Jacobson wisselt de Beryl-hoofdstukken af met die over Shimi Carmelli, een van de meest begerenswaardige vrijgezellen uit Noord-Londen. Immers, hij loopt zonder rollator en kan zijn gulp zelf dichtritsen. Shimi mag er dan onberispelijk uitzien, hij is een schim, heeft nooit durven te leven. Als zoon van een joodse moeder die overal gevaren zag, geraakte hij in een nerveuze kramp.

Jacobson werkt met zwart-wit contrasten. Tegenover zijn larger than life-weduwe plaatst hij een man die nooit is getrouwd en zich het liefst zou verstoppen voor de wereld.

 

Dwalingen

 

De schrijver wacht tot bladzijde tweehonderd voor hij de twee laat kennismaken. Ze houden lange conversaties in Regent’s Park. Beryl heeft Ephraim gekend, Shimi’s enige, inmiddels overleden broer, met wie hij een moeilijke band had.

De titel van het boek suggereert dat dit een verhaal wordt over liefde op latere leeftijd en in zekere zin is dat ook zo. Toch is Jacobson meer geïnteresseerd in het verleden van zijn personages. Ze zitten het eindeloos om te ploegen. Tot fysieke uitspattingen komt het niet tussen de twee. Shimi is er het type niet voor. Danig getraumatiseerd is hij door een incident uit zijn kindertijd dat hij geen frivoliteit aan de dag kan leggen. Beryl, voor wie mannen altijd in zwijm vielen, vindt dat juist interessant aan hem.

Het is genieten van Jacobsons lange, sierlijke zinnen en van zijn absurde observaties. De auteur schrijft met scherpte over ouderdomskwalen en de dwalingen van het geheugen. Minder aantrekkelijk zijn de portretten van Beryls buitenlandse hulpjes. Dat Beryl vooroordelen heeft tegenover de twee past bij haar karakter. Flauw is echter de scène waarin de hulpjes buiten Beryls hoorafstand kibbelen. Ze worden wat onnozel geportretteerd.

De toon van ‘Leef een beetje!’ is bitterzoet. De hoofdpersonen lonken naar een verleden waarin waarzeggers kaarten legden en waarin sprankelende conversatie belangrijk was. Van de jeugd met hun gebrekkige gevoel voor ironie moeten ze niets weten. In de tweede helft van het boek wijden de negentigers zich volop aan die kunst van het converseren. Ze tasten naar herinneringen. Shimi, die zich meer kan herinneren dan hij wil, moet er geen moeite voor doen.
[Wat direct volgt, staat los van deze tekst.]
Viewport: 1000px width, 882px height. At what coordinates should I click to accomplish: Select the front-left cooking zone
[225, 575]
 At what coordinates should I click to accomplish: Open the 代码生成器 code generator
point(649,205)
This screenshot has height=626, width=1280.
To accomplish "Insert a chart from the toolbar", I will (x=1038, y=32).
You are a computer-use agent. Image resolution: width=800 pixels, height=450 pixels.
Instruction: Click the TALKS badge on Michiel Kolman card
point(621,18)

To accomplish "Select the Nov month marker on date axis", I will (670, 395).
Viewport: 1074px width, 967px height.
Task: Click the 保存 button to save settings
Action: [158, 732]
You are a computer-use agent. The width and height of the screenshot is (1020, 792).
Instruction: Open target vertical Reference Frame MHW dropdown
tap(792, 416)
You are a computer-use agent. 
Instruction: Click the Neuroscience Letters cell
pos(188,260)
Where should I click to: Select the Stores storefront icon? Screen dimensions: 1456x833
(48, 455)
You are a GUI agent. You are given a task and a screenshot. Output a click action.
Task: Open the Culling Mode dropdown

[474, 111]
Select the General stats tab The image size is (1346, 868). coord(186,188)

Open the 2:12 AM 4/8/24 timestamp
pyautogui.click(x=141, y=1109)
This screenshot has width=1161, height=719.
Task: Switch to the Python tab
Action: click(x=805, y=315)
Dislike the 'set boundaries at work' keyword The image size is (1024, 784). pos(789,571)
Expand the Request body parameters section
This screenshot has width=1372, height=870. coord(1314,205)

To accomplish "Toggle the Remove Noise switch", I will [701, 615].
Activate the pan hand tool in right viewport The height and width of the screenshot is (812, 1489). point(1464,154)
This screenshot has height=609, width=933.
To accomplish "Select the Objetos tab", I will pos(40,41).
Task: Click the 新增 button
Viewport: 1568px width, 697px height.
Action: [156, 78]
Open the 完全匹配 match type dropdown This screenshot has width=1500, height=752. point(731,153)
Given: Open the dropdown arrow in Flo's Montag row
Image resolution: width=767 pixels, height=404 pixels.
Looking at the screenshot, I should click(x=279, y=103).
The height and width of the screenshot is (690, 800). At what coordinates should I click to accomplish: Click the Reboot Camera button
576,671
Beryl vindt langzaam toegang tot de beelden uit haar kindertijd: ‘Misschien hebben ze hun tijd afgewacht, als traag ontkiemende zaden in het vochtige duister van haar ziel.’

Na ‘Pussy’, zijn matige Trump-parodie, is dit een vintage Jacobson-roman: gedetailleerd, excentriek, met weinig verwikkelingen. Op vlotheid en toegankelijkheid zullen we deze schrijver wel nooit kunnen betrappen en dat is maar goed ook.

 

***

 

Howard Jacobson – Leef een beetje! – vertaald door Peter Abelsen – Prometheus – 360 blz.